The archive comprises greater than 1,600 images and documents, from Aucoin’s Hollywood Rolodex to meetings with the most important names in fashion, and candid Polaroids and outtakes taken from the sets of iconic photoshoots. Until Bloch and Goodwin reached out to Aucoin’s family, via make-up artist and Aucoin protege Troy Surratt, this essential piece of fashion history was sitting in boxes in Louisiana. Still under lockdown in Latest York, they hired an area photographer to drive to the Aucoin family home and digitise the journals.

When the pictures began coming through, Bloch says it was breathtaking: “A photograph from Cindy Crawford’s birthday, all these original Polaroid outtakes from the highest photographers in fashion… it was a really exciting discovery. It seems like something that can evolve over the approaching years, [then] we’ll higher understand the themes and takeaways, but we felt like we actually got here across a treasure.”
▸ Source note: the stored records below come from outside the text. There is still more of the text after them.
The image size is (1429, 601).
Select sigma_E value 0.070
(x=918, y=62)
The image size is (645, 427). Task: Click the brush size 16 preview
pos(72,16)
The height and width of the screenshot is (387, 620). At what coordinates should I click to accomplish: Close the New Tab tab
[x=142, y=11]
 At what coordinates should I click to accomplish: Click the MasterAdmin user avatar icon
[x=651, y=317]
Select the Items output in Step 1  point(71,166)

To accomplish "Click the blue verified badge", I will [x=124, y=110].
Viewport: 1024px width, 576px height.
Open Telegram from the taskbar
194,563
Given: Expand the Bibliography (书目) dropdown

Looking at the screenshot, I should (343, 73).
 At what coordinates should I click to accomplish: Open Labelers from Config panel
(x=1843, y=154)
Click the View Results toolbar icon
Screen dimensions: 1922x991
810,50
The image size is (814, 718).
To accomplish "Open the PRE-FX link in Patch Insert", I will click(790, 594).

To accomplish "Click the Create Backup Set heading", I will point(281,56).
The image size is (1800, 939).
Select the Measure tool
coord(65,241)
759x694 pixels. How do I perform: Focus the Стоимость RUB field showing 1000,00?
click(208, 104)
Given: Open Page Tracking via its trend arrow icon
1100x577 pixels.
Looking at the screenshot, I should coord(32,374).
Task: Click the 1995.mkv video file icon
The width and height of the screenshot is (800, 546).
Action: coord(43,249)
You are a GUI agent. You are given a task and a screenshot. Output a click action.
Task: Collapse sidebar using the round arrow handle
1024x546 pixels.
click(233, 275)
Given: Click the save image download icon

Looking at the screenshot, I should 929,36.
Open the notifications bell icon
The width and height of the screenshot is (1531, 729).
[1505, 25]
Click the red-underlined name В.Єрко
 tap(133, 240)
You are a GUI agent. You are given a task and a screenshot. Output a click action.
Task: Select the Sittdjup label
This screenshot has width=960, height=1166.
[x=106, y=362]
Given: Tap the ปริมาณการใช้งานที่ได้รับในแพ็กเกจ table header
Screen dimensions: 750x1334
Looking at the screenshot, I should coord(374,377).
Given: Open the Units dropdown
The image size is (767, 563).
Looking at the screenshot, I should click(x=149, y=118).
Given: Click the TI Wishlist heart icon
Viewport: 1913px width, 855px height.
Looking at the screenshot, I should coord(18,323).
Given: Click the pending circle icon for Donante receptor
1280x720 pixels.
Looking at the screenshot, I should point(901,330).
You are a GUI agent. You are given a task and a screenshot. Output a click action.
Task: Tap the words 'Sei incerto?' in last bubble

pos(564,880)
Aucoin’s legacy continues to this present day, his touch present within the work of today’s beauty stars like Isamaya Ffrench, Mario Dedivanovic and Frederic Aspiras, who all cite him as inspiration for his or her careers and are actually shifting attitudes towards beauty in their very own right. Dedivanovic especially, says Bloch, is liable for the make-up that encapsulates the last decade – the contoured, sculpted and baked Instagram face made famous by Kim Kardashian. But while the Dedivanovic legacy will at all times be intimately connected with Kardashian, Aucoin stands alone. “He was just so prolific,” says Bloch. “It is basically hard to think about anyone else at that level who was liable for so many alternative trends and who worked with so many alternative people.”

Seeking to the longer term, Bloch is brimming with ideas for upcoming exhibitions and her continued exploration and study of make-up history, through which she sees limitless possibilities and dichotomies. She cites philosopher René Girard’s mimetic theory – that our desires and actions are only subconscious imitations of other people’s desires, which results in rivalry and conflict – as a lens through which to view cosmetics and the long history humans have of decorating our faces.

“Cosmetics create a differentiation, a uniqueness and skill to precise the person self and soul in some of the accessible ways in which the Earth gave us,” Bloch explains. “It’s so central to how humans evolved. Once we have a look at our reflections within the water, we would like to have the opportunity to see ourselves, not only in our facial expression, but in how we adorn ourselves.”

Day-after-day all of us make selections about our appearance, about how we present ourselves to the world. Baked into those selections are layers and layers of meanings, signifiers of politics, gender, class, sexuality. Unpacking those, exploring the wealthy archive of beauty history and preserving the ever-shifting attitudes towards make-up, will keep the Makeup Museum in business for a lot of, a few years to return.